As of March 15, my dog Clancy is about to start Round 2 of chemotherapy under the supervision of Dr. Lynn Harpold at the Veterinary Referral and Critical Care hospital (VRCC) in Manakin-Sabot. In early February, he was diagnosed with mediastinal lymphoma, a relatively rare variety. Survival time is only weeks without treatment, so I decided to proceed. But boy, it is a difficult decision. Is this what he wants? Or what I want?
It is interesting that Clancy started seeming different to me as early as October. His appetite changed; I had to coax him to eat. Then he had some horrible, scary symptoms. One day, he stumbled jumping back onto the deck. He wobbled, trembled, and listed to one side. He had an MRI and then an ultrasound; they found nothing. But VRCC had noted high blood pressure and put him on BP meds. Immediately, he improved and was pretty much back to normal. Was any of this related to his cancer? I guess not. But maybe it was a kind of blessing, because it prompted me to watch him more closely.

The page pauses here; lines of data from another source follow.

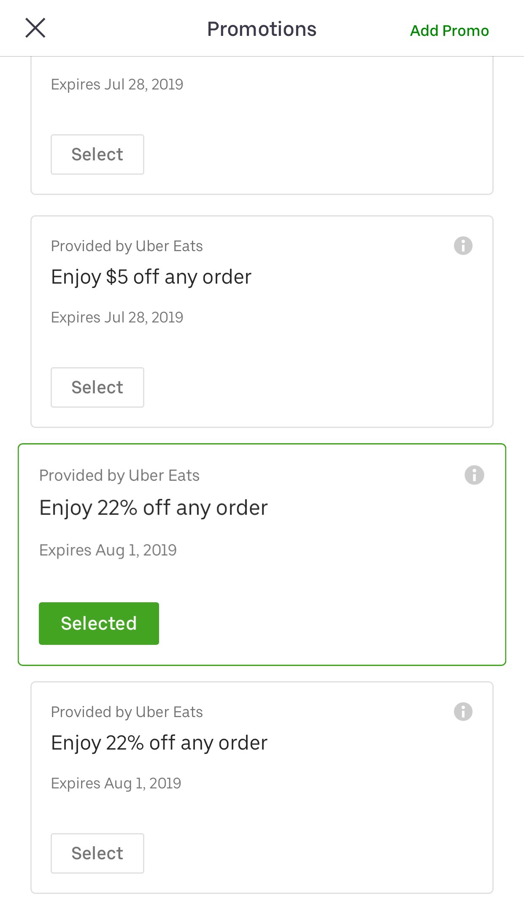This screenshot has height=907, width=524.
Task: Tap the "Enjoy $5 off any order" title
Action: point(151,277)
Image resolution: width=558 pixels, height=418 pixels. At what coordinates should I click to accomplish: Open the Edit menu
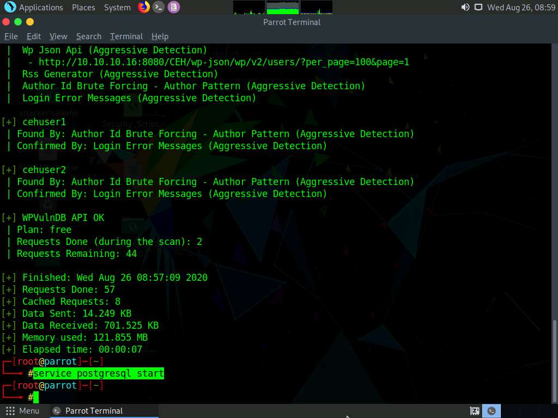point(33,36)
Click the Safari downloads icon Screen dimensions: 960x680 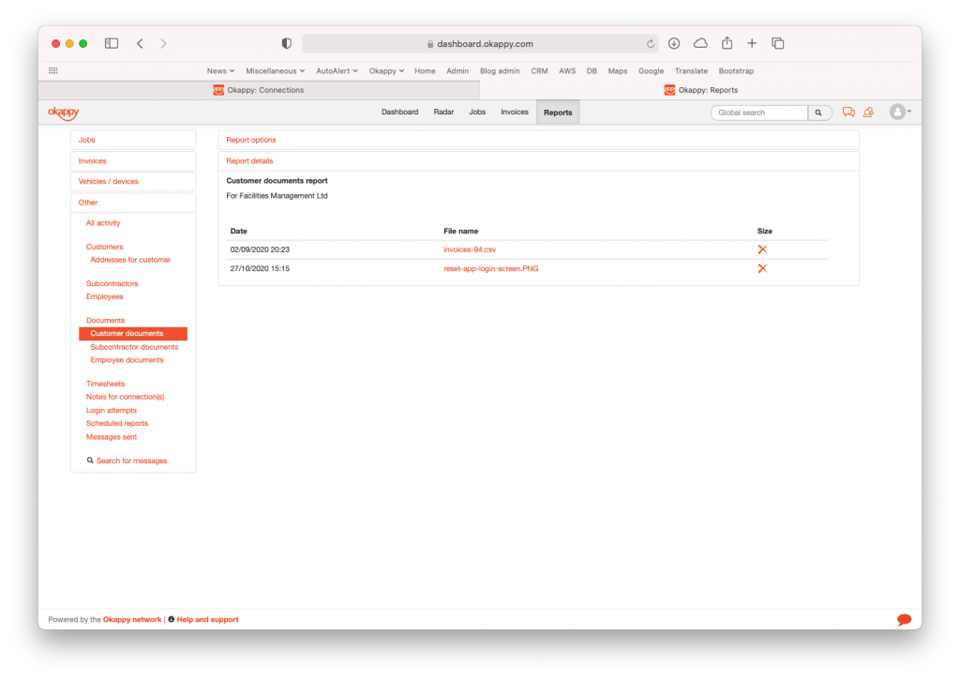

So, when he started coughing and gagging a bit at the end of January, I took note and after a couple of days, emailed Dr. Harpold. She said not to wait for her; take him out to VRCC. Days matter with lymphoma. The emergency medicine vet took radiographs, noted fluid in Clancy’s lungs, drew some out and sent it off to pathology. She told me, though, that it looked like lymphoma to her, which was confirmed via pathology a few days later. We started chemo right away.
Clancy’s protocol has included prednisone, the drug of choice for those who do not proceed with chemo. His 5-week cycle includes vincristine, cytoxan, vincristine again, doxorubicin and then an off week. That cycle repeats for a total of five times (25 weeks). We are about to start the 2nd of the five cycles.
Clancy went into remission almost immediately and is doing fine. I can tell he feels good – he’s alert and even frisky. He’s had zero ill effects from the first round of chemo – no vomiting, no diarrhea, etc. He takes his prednisone, Pepcid AC and BP med in cheese and has a good appetite. I’m very pleased and encouraged with how well he is doing. He’d probably have passed away by now if I’d done nothing. But this is not easy. Although I can (kind of) afford it, the chemo is very expensive and I have to endure the judgment of people who silently questiin spending thousands of dollars on chemotherapy for a dog. The weekly trips out to VRCC out a cramp in my schedule and were difficult during February’s bad weather. And then there’s Clancy’s personality. He’s a loving and affectionate dog with me, but turns into Cujo at the vet. He is aggressive and a bite risk. They keep a plastic cone on his head at all times, to reduce the risk. This aspect of things is very stressful on me.
But this afternoon, I’ll put a tarp on the grass (ground is wet) and then a comforter, and Clancy and I will cuddle and doze happily in the Sunday afternoon sunshine. Right now, his quality of life is normal, and I am grateful for every day we’re having together. Should Clancy fall out of remission, or should he start reacting poorly to the chemotherapy, I’ll change course. But for now, life is good.